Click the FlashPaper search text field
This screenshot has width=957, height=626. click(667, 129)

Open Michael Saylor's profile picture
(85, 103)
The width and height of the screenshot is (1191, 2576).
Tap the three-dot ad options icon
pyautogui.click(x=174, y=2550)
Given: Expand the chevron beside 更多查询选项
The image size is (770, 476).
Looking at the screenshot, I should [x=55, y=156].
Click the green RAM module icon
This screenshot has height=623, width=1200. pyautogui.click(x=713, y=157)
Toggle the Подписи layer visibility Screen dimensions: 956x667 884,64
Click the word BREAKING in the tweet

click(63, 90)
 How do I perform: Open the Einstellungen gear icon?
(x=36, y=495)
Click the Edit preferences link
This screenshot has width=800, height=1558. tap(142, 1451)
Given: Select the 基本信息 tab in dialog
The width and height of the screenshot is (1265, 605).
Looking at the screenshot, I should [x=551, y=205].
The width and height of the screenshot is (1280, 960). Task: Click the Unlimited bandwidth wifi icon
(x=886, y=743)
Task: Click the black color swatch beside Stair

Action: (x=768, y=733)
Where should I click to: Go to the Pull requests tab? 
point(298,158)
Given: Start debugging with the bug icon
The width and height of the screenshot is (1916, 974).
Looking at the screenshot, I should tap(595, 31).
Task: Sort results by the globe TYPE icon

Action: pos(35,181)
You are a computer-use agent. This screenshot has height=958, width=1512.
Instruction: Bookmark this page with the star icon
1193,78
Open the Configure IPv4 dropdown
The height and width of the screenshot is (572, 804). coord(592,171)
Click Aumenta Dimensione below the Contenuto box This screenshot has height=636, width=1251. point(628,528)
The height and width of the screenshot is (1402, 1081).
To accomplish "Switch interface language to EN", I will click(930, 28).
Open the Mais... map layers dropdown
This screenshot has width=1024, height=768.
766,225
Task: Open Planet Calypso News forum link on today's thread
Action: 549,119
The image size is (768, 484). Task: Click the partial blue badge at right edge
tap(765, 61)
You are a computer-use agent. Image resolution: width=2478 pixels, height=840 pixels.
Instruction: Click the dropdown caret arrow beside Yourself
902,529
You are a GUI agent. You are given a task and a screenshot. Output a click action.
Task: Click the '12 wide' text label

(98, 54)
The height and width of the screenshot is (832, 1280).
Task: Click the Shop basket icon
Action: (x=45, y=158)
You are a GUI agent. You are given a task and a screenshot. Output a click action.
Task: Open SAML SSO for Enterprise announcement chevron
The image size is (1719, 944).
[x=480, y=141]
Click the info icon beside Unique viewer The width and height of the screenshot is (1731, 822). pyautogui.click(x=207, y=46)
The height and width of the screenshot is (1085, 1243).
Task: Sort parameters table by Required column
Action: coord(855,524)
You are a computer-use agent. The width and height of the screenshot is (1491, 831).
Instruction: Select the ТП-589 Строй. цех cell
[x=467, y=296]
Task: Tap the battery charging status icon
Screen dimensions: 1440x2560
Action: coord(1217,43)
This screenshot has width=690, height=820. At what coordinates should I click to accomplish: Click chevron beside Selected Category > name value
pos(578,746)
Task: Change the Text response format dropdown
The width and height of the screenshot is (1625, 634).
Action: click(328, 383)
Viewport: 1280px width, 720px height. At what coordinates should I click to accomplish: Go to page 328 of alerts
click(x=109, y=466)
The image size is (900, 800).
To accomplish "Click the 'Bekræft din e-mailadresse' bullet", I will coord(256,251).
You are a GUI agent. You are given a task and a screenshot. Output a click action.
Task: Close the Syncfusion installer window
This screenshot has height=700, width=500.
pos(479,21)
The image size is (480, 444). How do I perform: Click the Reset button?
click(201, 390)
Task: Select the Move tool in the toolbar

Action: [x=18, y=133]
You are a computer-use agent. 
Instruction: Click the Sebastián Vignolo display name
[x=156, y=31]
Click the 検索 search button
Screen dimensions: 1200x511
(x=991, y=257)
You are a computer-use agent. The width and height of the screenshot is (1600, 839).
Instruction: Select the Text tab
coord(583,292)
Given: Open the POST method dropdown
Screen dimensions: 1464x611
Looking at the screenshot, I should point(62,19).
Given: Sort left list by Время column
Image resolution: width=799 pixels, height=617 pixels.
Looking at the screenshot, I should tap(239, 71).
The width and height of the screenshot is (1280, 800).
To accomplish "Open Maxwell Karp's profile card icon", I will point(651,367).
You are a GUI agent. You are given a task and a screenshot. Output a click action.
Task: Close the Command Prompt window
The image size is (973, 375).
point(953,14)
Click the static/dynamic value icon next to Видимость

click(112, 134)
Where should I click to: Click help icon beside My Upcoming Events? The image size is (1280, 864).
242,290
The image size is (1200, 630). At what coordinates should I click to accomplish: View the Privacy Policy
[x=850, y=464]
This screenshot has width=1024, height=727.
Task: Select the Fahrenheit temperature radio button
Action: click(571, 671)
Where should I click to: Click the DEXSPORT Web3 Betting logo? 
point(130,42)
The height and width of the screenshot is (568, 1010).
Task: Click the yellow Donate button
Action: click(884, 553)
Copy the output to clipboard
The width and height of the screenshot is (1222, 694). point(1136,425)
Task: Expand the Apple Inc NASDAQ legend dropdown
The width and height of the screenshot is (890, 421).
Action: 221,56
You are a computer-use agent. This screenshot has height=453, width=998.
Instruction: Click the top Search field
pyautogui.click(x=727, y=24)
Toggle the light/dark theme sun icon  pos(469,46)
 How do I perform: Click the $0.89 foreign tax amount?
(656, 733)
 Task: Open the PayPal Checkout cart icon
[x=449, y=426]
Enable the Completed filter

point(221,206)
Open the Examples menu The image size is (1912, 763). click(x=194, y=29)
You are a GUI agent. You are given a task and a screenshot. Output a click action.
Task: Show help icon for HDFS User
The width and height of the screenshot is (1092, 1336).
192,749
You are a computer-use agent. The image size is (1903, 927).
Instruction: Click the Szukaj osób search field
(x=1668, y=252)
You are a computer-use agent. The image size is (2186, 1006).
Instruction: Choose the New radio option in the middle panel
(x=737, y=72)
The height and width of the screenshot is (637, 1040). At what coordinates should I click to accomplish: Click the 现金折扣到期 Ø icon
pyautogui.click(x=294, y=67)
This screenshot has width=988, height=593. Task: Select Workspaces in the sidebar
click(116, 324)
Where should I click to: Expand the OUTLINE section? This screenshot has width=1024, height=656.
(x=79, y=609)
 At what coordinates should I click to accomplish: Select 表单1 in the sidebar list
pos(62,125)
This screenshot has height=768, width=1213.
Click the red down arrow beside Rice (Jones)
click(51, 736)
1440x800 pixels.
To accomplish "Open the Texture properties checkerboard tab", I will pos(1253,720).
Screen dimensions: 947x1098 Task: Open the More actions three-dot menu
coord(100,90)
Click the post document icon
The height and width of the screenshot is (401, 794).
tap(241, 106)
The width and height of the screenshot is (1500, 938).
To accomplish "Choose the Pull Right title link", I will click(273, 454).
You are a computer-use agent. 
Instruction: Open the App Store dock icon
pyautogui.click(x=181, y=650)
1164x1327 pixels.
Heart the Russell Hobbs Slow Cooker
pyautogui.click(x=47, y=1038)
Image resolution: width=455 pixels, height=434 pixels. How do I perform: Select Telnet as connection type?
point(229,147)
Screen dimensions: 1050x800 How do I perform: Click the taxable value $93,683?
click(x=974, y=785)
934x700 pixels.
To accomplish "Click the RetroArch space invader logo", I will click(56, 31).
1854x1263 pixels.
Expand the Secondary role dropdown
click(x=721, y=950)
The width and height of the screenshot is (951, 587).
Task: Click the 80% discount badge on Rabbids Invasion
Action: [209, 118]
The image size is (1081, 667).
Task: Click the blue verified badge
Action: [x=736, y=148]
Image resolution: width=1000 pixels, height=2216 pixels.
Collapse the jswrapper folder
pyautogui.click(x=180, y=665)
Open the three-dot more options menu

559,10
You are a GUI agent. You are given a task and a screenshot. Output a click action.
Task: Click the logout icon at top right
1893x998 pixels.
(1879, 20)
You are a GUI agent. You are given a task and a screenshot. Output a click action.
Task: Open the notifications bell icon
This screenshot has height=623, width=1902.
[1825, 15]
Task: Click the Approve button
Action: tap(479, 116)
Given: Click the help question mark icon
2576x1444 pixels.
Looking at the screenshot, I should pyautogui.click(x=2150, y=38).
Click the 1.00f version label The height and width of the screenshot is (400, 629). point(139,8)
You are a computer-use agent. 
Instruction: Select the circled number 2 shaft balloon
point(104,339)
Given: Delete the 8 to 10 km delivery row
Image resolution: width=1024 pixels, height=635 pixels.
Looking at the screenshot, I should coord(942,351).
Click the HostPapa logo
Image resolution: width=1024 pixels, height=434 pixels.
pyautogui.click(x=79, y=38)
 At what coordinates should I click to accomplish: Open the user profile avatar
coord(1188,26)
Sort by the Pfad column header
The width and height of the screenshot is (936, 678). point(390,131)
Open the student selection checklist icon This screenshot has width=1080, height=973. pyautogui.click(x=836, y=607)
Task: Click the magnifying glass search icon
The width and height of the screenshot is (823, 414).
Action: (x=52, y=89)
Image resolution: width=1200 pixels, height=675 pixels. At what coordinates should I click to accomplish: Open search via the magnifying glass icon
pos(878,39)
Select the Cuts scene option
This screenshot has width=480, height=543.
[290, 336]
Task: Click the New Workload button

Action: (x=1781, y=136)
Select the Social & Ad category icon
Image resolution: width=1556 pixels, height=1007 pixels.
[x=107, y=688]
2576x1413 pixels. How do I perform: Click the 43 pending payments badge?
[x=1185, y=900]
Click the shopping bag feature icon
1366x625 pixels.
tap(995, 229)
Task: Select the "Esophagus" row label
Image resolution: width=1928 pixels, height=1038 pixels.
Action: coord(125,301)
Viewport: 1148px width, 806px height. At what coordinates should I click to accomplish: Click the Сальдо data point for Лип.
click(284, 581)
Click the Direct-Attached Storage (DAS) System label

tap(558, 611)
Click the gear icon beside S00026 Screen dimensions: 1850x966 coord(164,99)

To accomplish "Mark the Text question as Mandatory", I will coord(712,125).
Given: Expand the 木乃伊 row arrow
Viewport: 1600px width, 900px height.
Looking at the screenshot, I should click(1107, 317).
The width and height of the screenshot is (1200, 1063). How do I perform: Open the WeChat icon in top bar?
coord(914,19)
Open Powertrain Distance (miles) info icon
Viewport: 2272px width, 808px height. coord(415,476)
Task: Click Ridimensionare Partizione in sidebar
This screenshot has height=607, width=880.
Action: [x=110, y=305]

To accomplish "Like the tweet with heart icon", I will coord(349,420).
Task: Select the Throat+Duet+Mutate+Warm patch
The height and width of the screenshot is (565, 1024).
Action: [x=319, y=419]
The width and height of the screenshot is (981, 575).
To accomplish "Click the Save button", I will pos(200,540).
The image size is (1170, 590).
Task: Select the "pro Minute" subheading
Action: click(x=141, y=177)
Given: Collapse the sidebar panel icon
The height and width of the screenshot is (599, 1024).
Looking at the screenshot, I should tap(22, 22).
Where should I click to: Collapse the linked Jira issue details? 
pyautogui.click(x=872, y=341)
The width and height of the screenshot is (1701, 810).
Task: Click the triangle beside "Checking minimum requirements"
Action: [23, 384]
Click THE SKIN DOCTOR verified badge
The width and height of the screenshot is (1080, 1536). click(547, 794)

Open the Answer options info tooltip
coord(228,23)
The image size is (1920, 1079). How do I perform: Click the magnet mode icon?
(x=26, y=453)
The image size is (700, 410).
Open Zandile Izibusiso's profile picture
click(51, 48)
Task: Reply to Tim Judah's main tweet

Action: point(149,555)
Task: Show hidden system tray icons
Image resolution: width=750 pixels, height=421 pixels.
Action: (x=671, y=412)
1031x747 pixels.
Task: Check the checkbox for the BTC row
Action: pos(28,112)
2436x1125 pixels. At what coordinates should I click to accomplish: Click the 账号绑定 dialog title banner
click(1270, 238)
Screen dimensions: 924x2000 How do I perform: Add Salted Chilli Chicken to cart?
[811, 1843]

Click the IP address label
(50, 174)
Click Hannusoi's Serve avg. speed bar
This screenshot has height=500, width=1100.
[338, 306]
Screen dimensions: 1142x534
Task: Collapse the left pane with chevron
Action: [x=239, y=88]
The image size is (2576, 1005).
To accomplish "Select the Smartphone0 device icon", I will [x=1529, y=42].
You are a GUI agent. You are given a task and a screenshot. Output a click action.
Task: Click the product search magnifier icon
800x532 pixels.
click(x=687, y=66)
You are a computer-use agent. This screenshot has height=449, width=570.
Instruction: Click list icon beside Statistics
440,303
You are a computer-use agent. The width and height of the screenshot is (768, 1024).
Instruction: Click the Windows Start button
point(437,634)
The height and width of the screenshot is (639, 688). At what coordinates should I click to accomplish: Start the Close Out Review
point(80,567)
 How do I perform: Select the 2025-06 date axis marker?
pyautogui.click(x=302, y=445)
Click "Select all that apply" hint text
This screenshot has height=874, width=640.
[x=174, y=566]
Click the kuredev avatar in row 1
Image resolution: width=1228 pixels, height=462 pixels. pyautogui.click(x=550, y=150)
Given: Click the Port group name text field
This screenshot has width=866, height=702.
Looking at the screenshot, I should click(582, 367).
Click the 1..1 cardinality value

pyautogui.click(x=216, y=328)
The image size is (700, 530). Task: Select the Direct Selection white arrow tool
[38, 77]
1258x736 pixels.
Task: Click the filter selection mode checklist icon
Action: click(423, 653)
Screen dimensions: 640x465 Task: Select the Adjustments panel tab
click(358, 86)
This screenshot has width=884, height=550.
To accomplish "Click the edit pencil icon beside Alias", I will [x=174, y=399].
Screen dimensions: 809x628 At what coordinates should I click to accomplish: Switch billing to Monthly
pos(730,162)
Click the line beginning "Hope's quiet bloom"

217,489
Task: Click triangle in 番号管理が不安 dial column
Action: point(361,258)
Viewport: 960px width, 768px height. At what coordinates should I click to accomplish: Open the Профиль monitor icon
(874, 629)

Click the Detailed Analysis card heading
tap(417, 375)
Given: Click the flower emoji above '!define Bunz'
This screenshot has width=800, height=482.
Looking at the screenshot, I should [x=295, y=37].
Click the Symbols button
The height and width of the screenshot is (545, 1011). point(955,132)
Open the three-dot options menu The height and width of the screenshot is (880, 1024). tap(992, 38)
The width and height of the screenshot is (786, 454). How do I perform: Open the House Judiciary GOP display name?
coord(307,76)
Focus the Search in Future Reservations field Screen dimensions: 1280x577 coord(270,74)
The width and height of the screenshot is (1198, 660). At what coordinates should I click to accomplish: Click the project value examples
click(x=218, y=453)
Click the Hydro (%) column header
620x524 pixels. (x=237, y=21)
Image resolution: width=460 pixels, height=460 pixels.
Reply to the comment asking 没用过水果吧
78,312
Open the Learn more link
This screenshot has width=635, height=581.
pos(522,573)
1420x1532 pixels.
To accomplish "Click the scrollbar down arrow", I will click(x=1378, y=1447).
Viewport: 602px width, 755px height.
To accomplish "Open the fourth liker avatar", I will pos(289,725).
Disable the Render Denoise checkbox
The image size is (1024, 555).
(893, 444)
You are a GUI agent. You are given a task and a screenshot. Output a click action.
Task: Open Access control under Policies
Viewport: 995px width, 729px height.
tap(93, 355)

=-=-=-=-=

:: Work to complete ::
Give the number of lines in the records above in which the word "question" appears. Include no other text.

:: Solution to the exercise ::
2